[DIRECTIONS FOR THIS TASK]:
Take the records below and retype them line by line, from the first line through the one containing "Open the hamburger"; stop there.

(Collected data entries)
==================================================

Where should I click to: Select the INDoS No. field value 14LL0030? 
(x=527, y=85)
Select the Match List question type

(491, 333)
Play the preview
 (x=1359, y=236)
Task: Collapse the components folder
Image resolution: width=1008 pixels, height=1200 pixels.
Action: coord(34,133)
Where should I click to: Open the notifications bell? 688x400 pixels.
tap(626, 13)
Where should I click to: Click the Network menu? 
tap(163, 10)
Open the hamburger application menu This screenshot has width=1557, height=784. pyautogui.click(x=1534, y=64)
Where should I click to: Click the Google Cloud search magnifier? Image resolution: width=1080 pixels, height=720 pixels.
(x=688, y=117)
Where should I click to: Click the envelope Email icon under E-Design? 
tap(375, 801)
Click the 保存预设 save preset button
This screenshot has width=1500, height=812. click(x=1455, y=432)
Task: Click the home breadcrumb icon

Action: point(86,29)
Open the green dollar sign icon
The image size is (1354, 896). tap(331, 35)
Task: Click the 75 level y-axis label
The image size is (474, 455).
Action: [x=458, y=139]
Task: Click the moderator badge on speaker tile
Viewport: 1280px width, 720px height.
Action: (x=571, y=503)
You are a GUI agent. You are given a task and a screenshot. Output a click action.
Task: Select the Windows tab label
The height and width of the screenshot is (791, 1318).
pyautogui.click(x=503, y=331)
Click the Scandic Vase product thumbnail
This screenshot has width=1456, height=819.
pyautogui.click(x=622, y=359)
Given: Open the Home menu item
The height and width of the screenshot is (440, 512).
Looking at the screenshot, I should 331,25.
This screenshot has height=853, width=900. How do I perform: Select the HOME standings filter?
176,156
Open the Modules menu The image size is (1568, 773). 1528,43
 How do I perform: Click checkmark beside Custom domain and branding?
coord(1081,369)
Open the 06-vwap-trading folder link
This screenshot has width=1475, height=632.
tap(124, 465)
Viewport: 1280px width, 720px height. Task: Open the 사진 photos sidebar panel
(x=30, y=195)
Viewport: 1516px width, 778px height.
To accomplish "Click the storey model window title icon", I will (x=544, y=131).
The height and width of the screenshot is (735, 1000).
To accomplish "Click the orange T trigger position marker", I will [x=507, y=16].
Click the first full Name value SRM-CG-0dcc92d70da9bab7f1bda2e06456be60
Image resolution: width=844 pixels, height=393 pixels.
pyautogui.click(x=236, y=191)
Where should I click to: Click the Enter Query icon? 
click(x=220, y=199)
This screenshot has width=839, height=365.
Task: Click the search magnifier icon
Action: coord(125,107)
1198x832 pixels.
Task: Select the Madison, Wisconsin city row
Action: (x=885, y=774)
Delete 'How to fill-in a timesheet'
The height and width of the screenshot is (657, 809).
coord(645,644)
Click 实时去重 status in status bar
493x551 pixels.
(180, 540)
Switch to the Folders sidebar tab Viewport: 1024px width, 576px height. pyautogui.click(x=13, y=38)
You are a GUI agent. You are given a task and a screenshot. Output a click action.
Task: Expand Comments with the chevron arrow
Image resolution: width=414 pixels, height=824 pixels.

==================================================

[SOLUTION TO THIS PROBLEM]:
Where should I click to: Select the INDoS No. field value 14LL0030? 
(x=527, y=85)
Select the Match List question type

(491, 333)
Play the preview
 (x=1359, y=236)
Task: Collapse the components folder
Image resolution: width=1008 pixels, height=1200 pixels.
Action: coord(34,133)
Where should I click to: Open the notifications bell? 688x400 pixels.
tap(626, 13)
Where should I click to: Click the Network menu? 
tap(163, 10)
Open the hamburger application menu This screenshot has width=1557, height=784. pyautogui.click(x=1534, y=64)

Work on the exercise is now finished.